Python scripts to fetch and process external data
Setup script creating virtual environment and installing dependencies
Each tool's version served on different port for localhost testing (8001, 8002, 8003)
Loading animation overlay until page fully loads

Methodology

Process

Initial Prompt: Each tool received the identical comprehensive specification
Fix Iterations: 1-2 follow-up prompts to address issues and add enhancements
Consistent Format: All corrections used the same structured format across tools
Local Testing: Each version run locally on assigned ports for review
Final Export: Final outputs from each tool deployed to bdai.ahzaz.io

Evaluation Criteria

Metric	What We Measured
Messages to Completion	Total prompts needed for working result
Human Intervention	Manual edits, file creation, debugging required
Features Working	How many of 6 cards rendered correctly
Visual Quality	Design execution, polish, attention to detail
Self-Diagnosis	Did the tool identify and fix its own errors?
Code Analysis	Token-based clone detection across outputs

Results Summary

34%

CSS Duplication

15%

HTML Duplication

<1%

JS Duplication

<1%

Python Duplication

Metric	Claude Code	Cursor	Copilot
Setup Friction	High	Low	Medium
Prompts Required	2	3	5+
Features Working	5.5 / 6	4 / 6	2.5 / 6
Visual Quality	9/10	8/10	6/10
Self-Diagnosis	Yes	Partial	No
Aurora Animation	✓ Perfect	✗ Failed	✗ Failed

"Different AI tools produced stylistically different code, but converged on the same underlying logic patterns."

Key Findings

Variability is the norm: Same prompt produced three distinctly different codebases with different patterns, dependencies, and potential vulnerabilities.
Quality varies significantly: From polished (Claude) to broken features (Copilot) using identical requirements.
No tool secured API keys properly: All three exposed keys in frontend JavaScript.
Self-diagnosis matters: Claude identified and fixed its own errors; others required explicit debugging prompts.
Surface quality can mask issues: Cursor had the best initial aesthetic but couldn't complete complex features.

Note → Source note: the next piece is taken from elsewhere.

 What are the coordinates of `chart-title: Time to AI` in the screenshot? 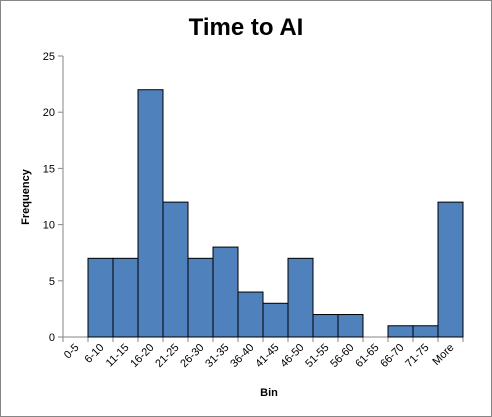 It's located at (246, 28).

Why This Matters for AppSec

As AI-generated code proliferates across enterprises, the need for automated scanning — SAST, SCA, license compliance — becomes not just important, but essential.

This experiment demonstrated that even with identical requirements, AI tools produce different code patterns, choose different dependencies, and handle security considerations differently. Manual review simply cannot scale to catch these variations across an organization with hundreds of developers using AI assistants.